Przypomniał, że "na Białorusi codziennie zatrzymywani są ludzie, zapadają wyroki karne, dochodzi do tortur" za aktywność polityczną. Podkreślił, że akcje solidarności poza Białorusią mają na celu podtrzymanie na duchu tych, którzy zostali w kraju, ale także zwrócenie uwagi na sytuację społeczności międzynarodowej.
Organizatorem akcji było działające w Warszawie Centrum Białoruskiej Solidarności. Podobne inicjatywy, organizowane przez diasporę i różne organizacje, odbywają się w wielu krajach i miastach.
Do ich organizacji wezwała liderka białoruskiej opozycji Swiatłana Cichanouska, która była kandydatką w wyborach prezydenckich na Białorusi z 9 sierpnia 2020 r. i cieszyła się w nich dużym poparciem społecznym. Mimo to według oficjalnych wyników uzyskała zaledwie 10,1 proc. głosów, a jako zwycięzcę ogłoszono rządzącego od 1994 r. Alaksandra Łukaszenkę z wynikiem 80,1 proc.
- Dziś z inicjatywy Swiatłany Cichanouskiej Międzynarodowy Dzień Solidarności z Białorusią; każdy Naród ma prawo do wolnych wyborów, bezpiecznego życia, własnego modelu rozwoju i szacunku; na tym polega nasza Europa wolnych Narodów i równych państw - napisał na Twitterze b. szef gabinetu prezydenta RP i pełnomocnik ds. utworzenia Biura Polityki Międzynarodowej Krzysztof Szczerski.

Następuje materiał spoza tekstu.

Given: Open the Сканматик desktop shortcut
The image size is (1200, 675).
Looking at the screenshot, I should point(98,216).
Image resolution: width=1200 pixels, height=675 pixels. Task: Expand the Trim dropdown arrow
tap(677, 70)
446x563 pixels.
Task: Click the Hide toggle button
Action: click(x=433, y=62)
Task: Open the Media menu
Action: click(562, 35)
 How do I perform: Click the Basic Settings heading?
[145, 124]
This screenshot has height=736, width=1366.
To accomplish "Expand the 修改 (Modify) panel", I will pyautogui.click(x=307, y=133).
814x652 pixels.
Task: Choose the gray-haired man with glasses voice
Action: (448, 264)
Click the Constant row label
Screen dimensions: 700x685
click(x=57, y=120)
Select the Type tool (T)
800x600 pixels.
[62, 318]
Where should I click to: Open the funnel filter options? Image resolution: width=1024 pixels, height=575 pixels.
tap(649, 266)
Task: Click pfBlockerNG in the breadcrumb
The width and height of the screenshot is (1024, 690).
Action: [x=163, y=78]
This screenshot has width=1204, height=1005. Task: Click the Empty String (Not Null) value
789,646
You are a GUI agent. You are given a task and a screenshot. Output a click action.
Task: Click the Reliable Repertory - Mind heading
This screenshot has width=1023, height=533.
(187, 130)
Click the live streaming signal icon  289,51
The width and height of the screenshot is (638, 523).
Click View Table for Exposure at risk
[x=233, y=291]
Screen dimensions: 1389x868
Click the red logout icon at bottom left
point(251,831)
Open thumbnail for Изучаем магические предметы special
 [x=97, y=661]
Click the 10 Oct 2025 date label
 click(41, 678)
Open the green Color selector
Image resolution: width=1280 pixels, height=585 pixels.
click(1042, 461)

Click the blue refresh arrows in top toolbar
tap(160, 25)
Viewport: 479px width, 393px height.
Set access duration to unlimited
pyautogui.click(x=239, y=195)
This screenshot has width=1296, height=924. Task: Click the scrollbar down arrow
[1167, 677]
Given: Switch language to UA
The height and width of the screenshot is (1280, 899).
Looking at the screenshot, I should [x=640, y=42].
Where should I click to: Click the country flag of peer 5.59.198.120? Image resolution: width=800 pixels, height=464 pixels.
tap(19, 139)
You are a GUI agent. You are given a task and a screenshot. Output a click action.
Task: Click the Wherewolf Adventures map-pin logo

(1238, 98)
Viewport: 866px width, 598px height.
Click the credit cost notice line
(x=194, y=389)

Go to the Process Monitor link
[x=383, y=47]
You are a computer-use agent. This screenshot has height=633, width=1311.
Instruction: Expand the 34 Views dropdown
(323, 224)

W obchody włączyła się także Warszawa – m.in. w niedzielę Pałac Kultury i Nauki w Warszawie ma zostać podświetlony w barwach biało-czerwono-białej flagi Białorusi. W metrze warszawskim prezentowany jest plakat obchodów Dnia Solidarności z Białorusią autorstwa Andrzeja Pągowskiego.